Status while on Probation:
Program probation refers to student status within the PA Program. It is not forwarded to the University, nor does it appear on official transcripts. If the PA faculty recommends probation, the student will be notified in writing by the Program Director, Academic, or Clinical Coordinator. This letter will also state the minimum length of the probation and the conditions for removal from probationary status, i.e., a remediation plan. This notification is essentially a warning that the student must demonstrate improvement if he or she is to remain in the program of study.
Removal from Probation
Completion of a remediation plan is required for removal from probation. Failure to complete a remediation plan successfully will disqualify the student from this program. Review of probation status occurs at the end of each quarter.

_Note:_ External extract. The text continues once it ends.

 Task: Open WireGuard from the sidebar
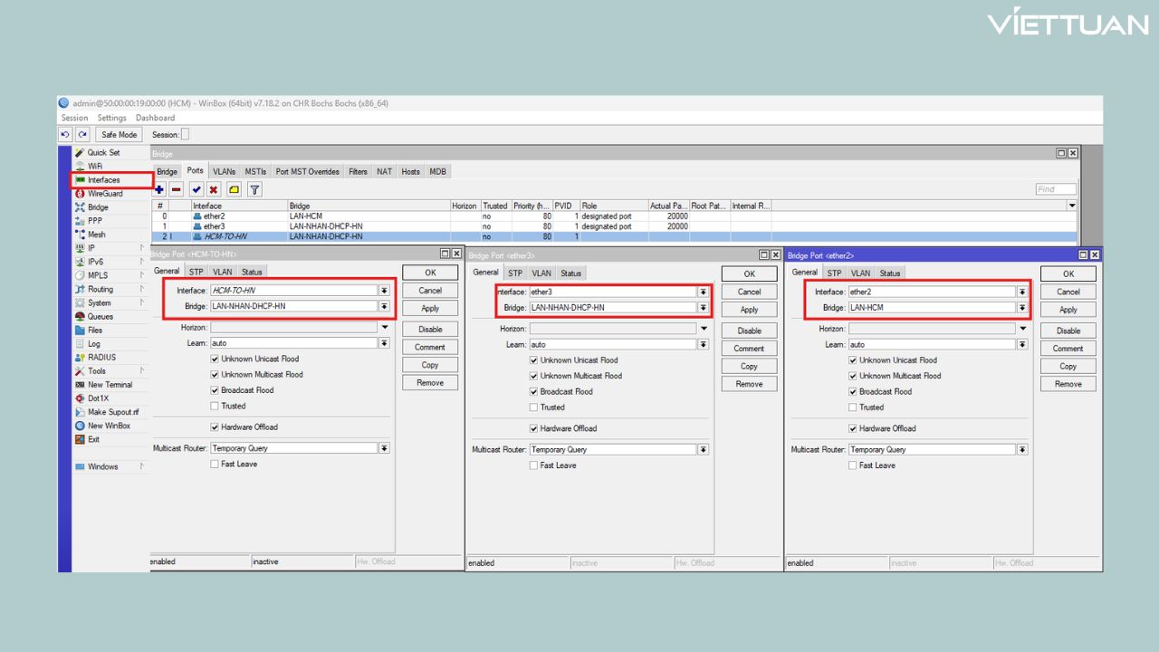point(104,194)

- In the case of failed exams, the student must complete remediation as approved by the program.
- If a student is on probation for failures in multiple courses, probation may be carried over into
the following quarter or until he or she demonstrates satisfactory progress.
- Probation for professional conduct issues will be reviewed by the program faculty at the end of
each quarter, at which time the faculty may recommend continued probationary status or
dismissal from the program. Probation during the clinical year is reviewed at the end of each clinical rotation, at which time the
program faculty may recommend either continued probationary status or dismissal from this.

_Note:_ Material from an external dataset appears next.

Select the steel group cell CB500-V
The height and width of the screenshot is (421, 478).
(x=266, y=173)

When a remediation plan has been completed successfully, the Program Director, Academic, or Clinical Coordinator will notify the student in writing that he or she has been removed from probation.
Policy Regarding Remediation and Deceleration
Students are required to complete each component of this program successfully before progressing on to the next phase. The minimum passing score is 70% on all written exams and a grade of “satisfactory” on professionalism, all skills and clinical clerkships.

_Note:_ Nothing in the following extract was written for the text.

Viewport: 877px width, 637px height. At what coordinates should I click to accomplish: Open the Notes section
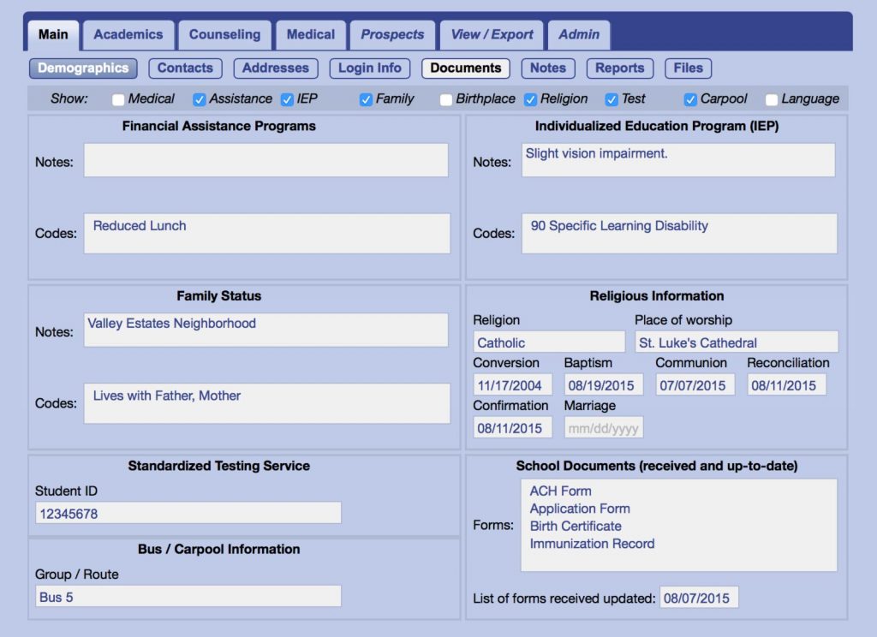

Students who are identified through self-referral or through faculty observation as being at risk for failure will be referred for remediation. Remediation may include tutoring, self-study, completion of specific tasks or referral to the Center for Students Success for counseling. Any student not achieving the minimum passing grade will receive a failing grade. The student will be notified and will be required to take a reexamination. Should the student fail a retest, this would place the student before the Student Progress Committee and Faculty Committee for a comprehensive review of the student’s performance. Resulting administrative action may include probation, deceleration, or dismissal from the program. If a student fails a didactic course and when viewed as a whole, it is believed that the student will succeed in the future, he/she may be decelerated and allowed to repeat the course the next time it is given. If the failure is in a clinical clerkship, the student may be allowed to repeat the clerkship in the next rotation. Any student who fails a repeated course or clerkship will be dismissed from the program. A student may not repeat more than two courses. A student may face probation, remediation, or dismissal from the program for failure to meet professional standards although he/she may have passing grades in academic courses and clinical clerkships.
Guidelines for Voluntary Withdrawal from the Physician Assistant Studies Program
Students may voluntarily withdraw at any time prior to a formal notice of dismissal from the PA Program but, must file a “Withdraw from All Classes Form.” However, if a student withdraws after the 2/3 point of any term and at that time has an overall failing grade in the course (< 70%), he/she will be issued a “WF” on their transcript. If a student withdraws after the 2/3 point of any term and at that time has an overall passing grade in the course (>= 70%), he/she will be issued a “WP” on their transcript. If a student voluntarily withdraws from the program at any time, this signifies permanency which means the student will not be allowed to return to the program. It is not permissible to withdraw from single courses from within the PA program.
Guidelines for Leave of Absence
Under exceptional circumstances, a leave of absence may be granted or required for a period of time no longer than one academic year under one of the following types: Medical, Military or Personal. A leave of absence constitutes formal permission to delay progression through the PA Program, but does not excuse the student from any course requirements. If a student misses more than 5 days for any reason (medical/military/personal), they must take a leave of absence.
A leave of absence that extends the student’s academic program beyond the usual 24 consecutive months will require the assignment of a new program completion date, new graduation date, and may require assignment to a new class. The new graduation date assigned will depend on the length of the leave and the official PA program graduation date. In addition, a new completion date will delay eligibility for taking the PANCE examination and will delay the temporary and/or permanent licensing process in various states including West Virginia.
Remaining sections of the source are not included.